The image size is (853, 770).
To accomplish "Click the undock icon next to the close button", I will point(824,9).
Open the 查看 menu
* * *
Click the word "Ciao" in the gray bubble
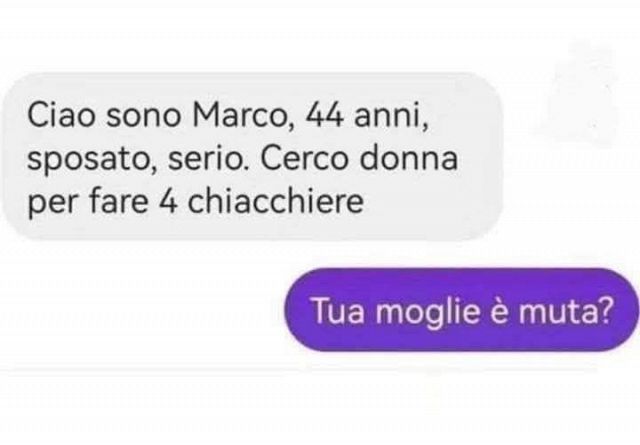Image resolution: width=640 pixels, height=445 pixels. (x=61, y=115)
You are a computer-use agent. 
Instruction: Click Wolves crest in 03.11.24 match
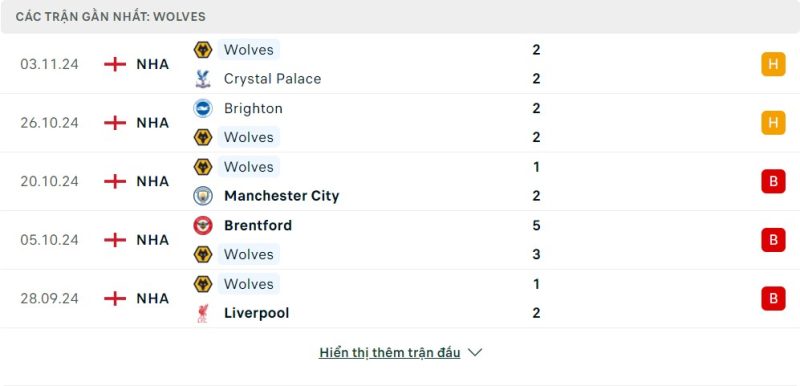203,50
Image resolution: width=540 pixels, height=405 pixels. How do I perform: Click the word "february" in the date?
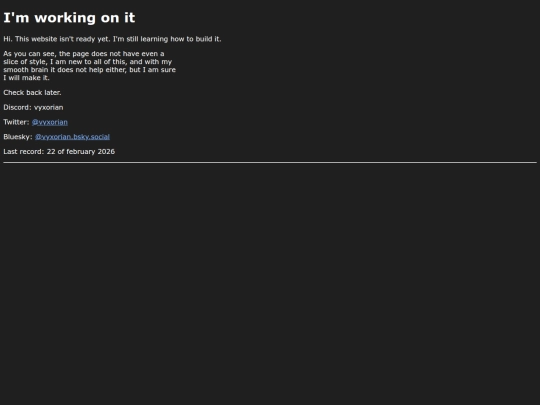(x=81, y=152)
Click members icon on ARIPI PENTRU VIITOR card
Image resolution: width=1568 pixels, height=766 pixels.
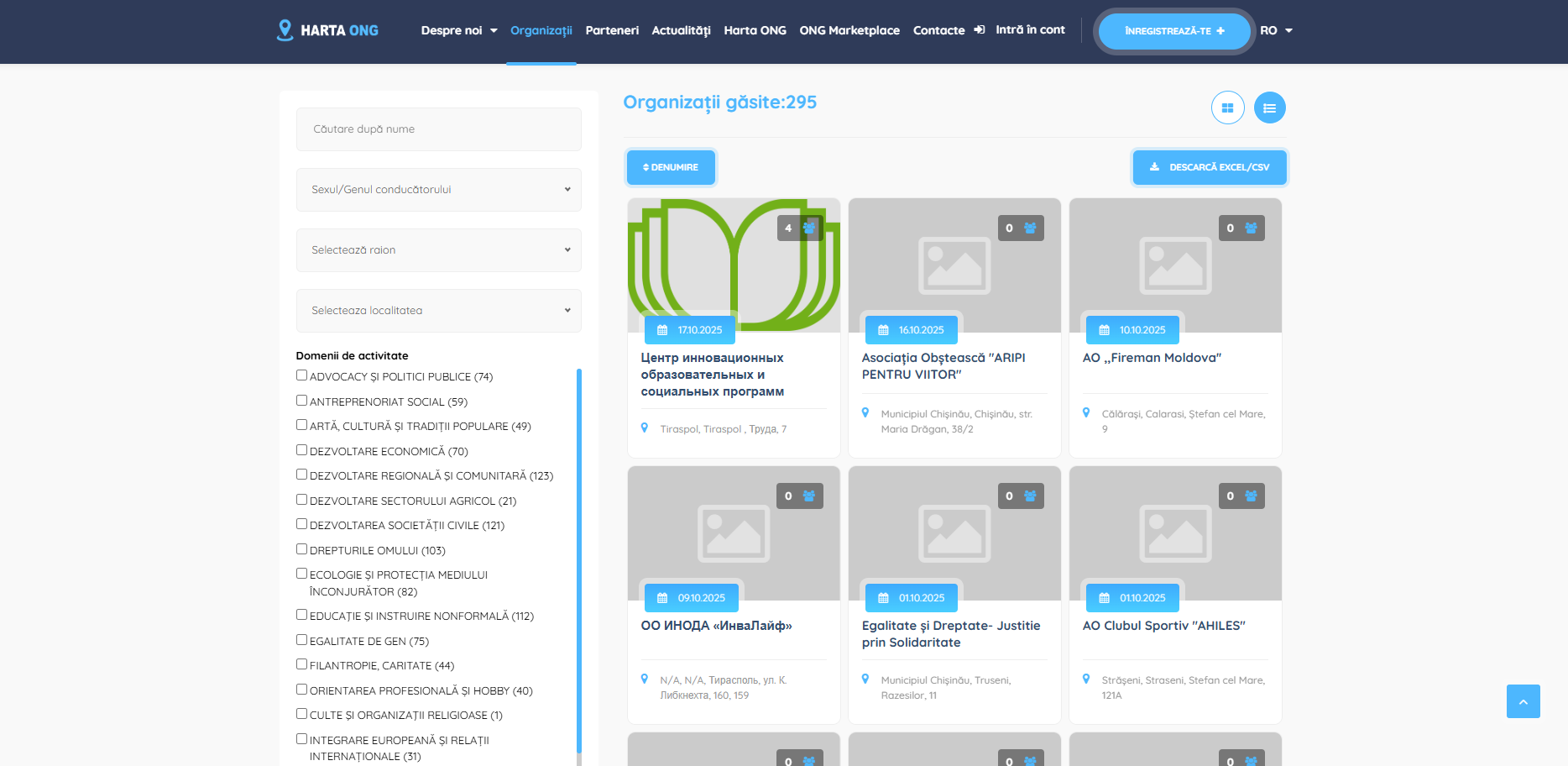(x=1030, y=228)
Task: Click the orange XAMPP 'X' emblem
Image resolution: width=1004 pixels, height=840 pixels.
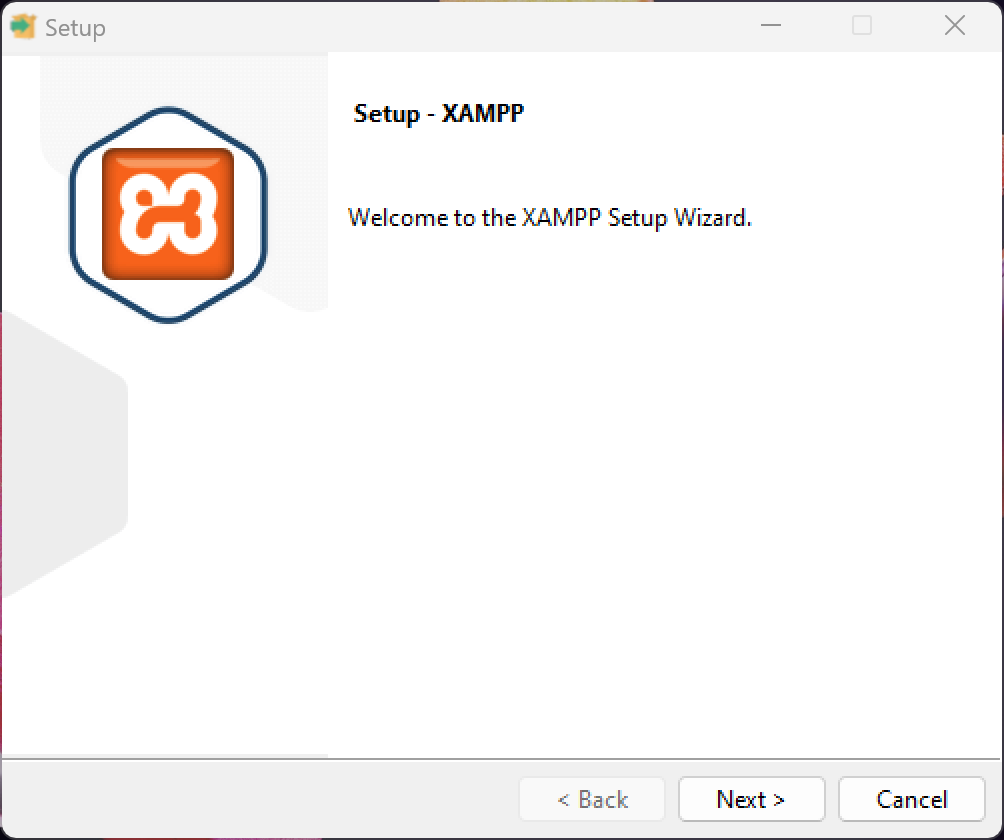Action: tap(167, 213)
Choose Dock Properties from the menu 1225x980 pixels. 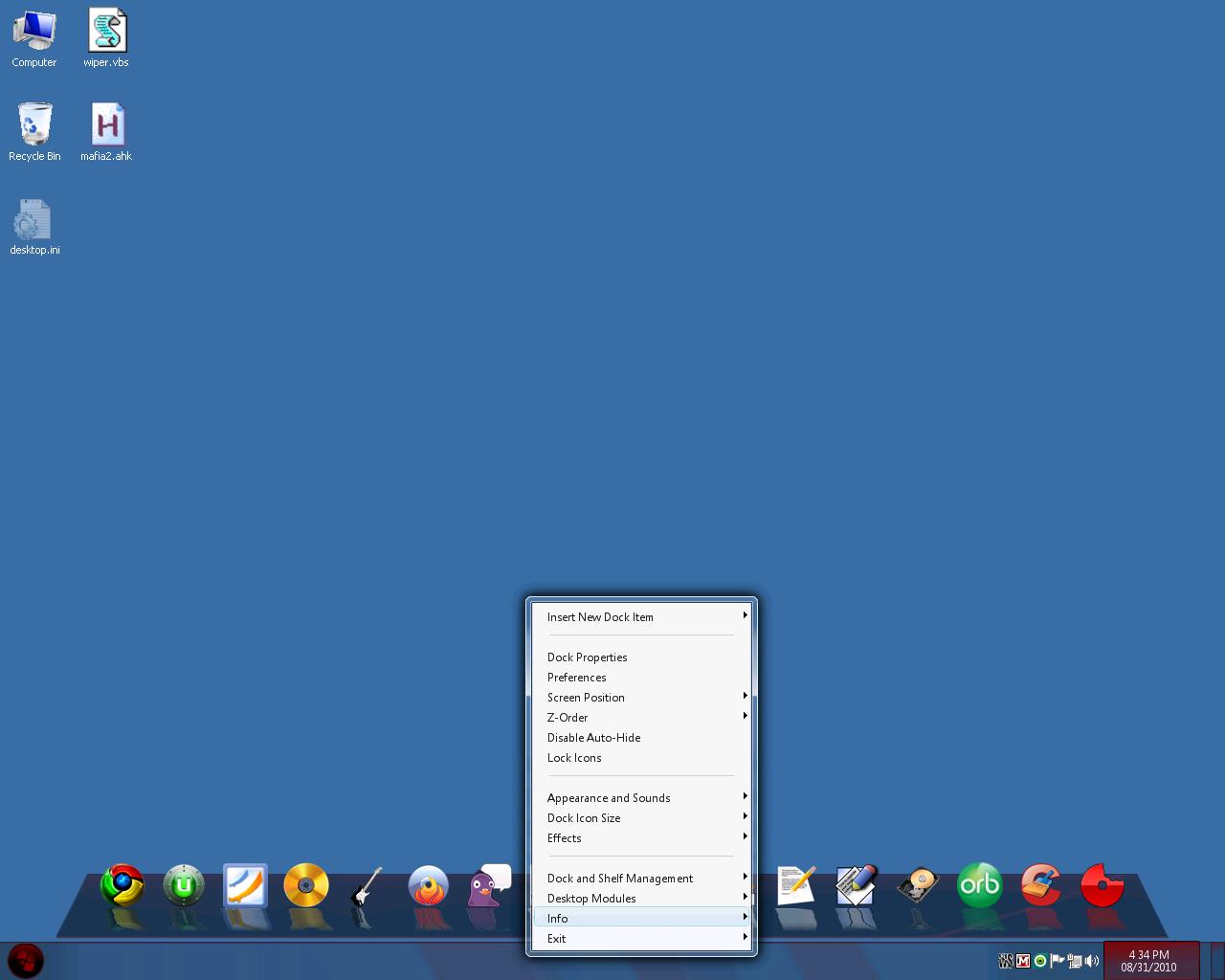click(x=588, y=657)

*EXERCISE AIM*. Take every line above that includes the string "icon" and return it.

*REPLY TO THE EXERCISE*.
To accomplish "Click the undock icon next to the close button", I will point(824,9).
Click members icon on ARIPI PENTRU VIITOR card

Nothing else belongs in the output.